Bangladesh–Rwanda relations refer to the bilateral relations between Bangladesh and Rwanda. Both the countries are members of Non-Aligned Movement, Group of 77 and Commonwealth of Nations. Neither country has a resident ambassador.

== History ==
In 1994, Bangladesh provided roughly 900 UN peacekeepers, including soldiers and medical personnel, to Rwanda to aid in keeping the peace during the Rwandan genocide, one of more than 40 countries to do so.

In 2012, there was a delegation sent from Bangladesh to Rwanda. At that time, Rwanda sought investment from Bangladeshi businessmen.

Rwanda is situated at a strategic location in Central Africa which would ensure easier access for Bangladeshi businesses to Central Africa.

Bangladeshi ready-made garments, ceramics and pharmaceutical products have been identified as having huge demand in Rwanda.

Bangladesh's experiences in the areas of mechanized agriculture, food processing, textile, garments, ceramics and shipbuilding industries have also been sought to replicate them in Rwanda.
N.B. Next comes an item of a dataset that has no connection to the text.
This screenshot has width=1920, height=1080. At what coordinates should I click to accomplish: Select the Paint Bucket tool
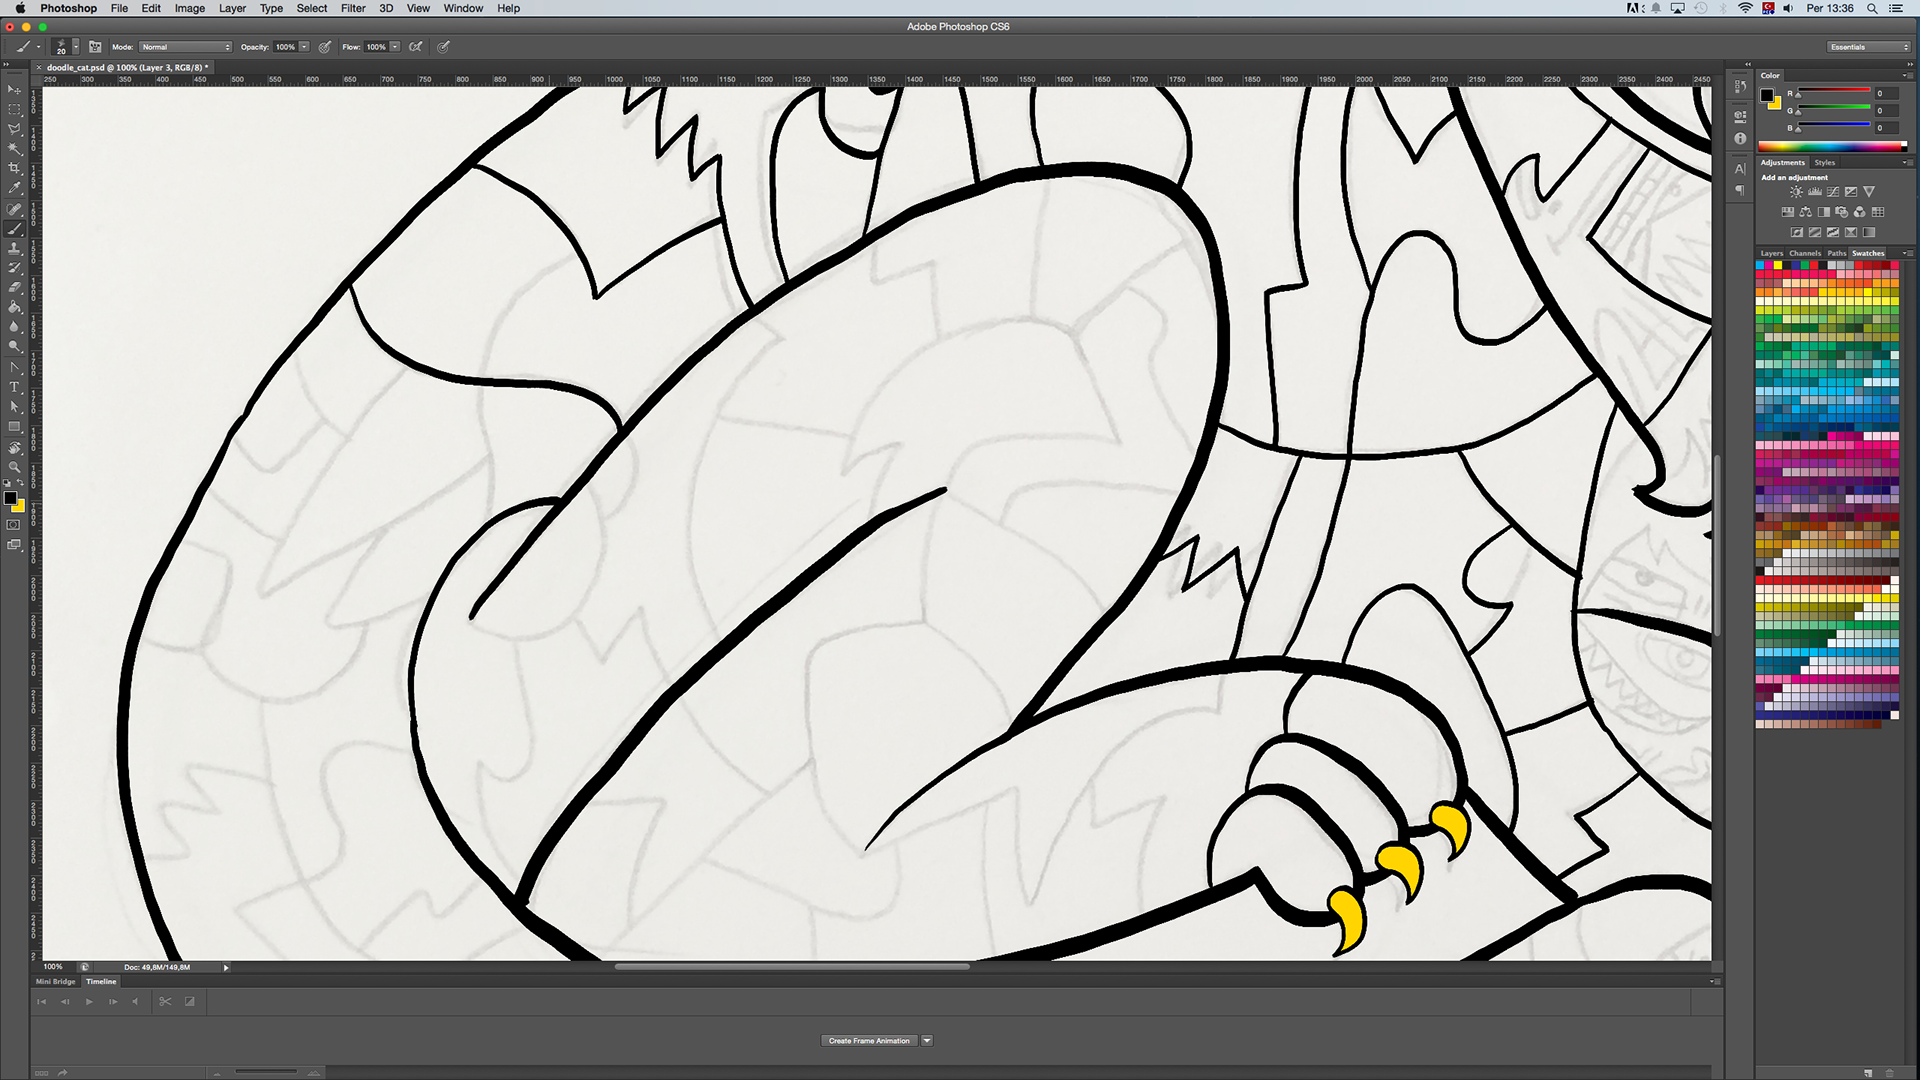point(14,307)
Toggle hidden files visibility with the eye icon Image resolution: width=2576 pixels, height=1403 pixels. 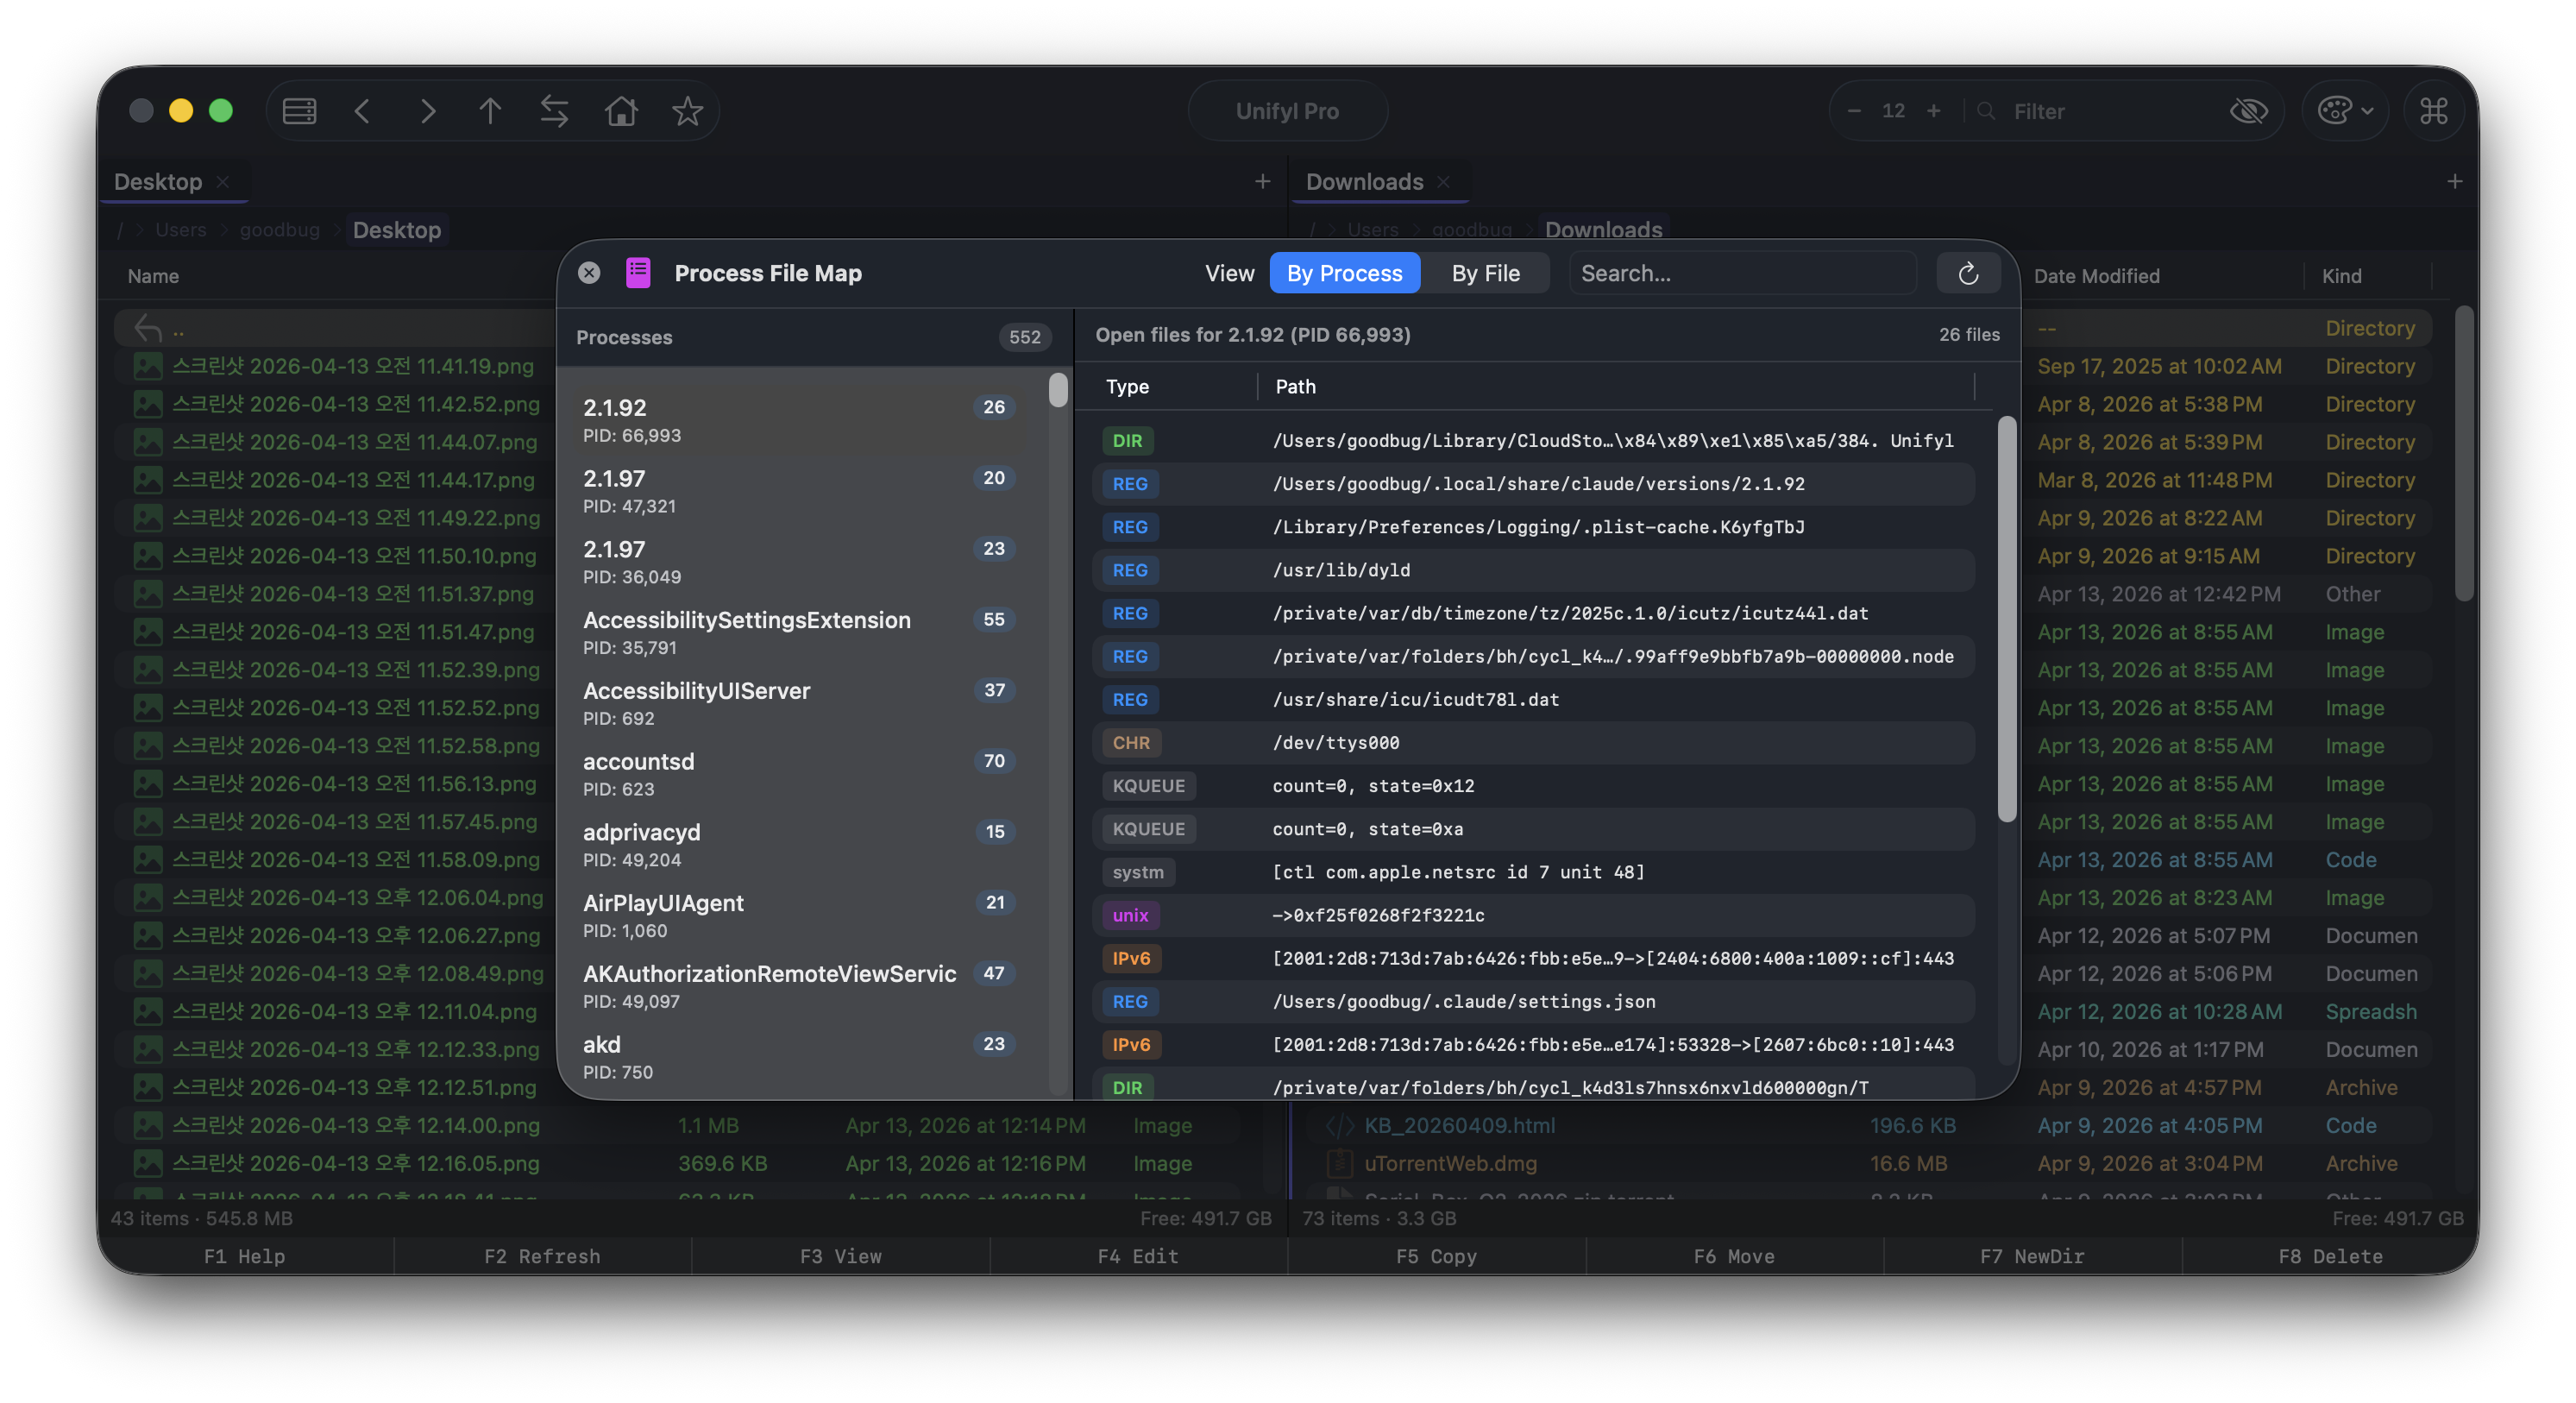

In 2015, Rwanda expressed hopes to strengthen ties to Bangladesh, including exchanging "trade and investment, textile and jute industry development and exchange of experience, training, and capacity development in international peacekeeping." In response, Bangladesh promised to arrange a visit to Rwanda in the first quarter of 2015 as part of an ongoing effort to strengthen ties between the two nations.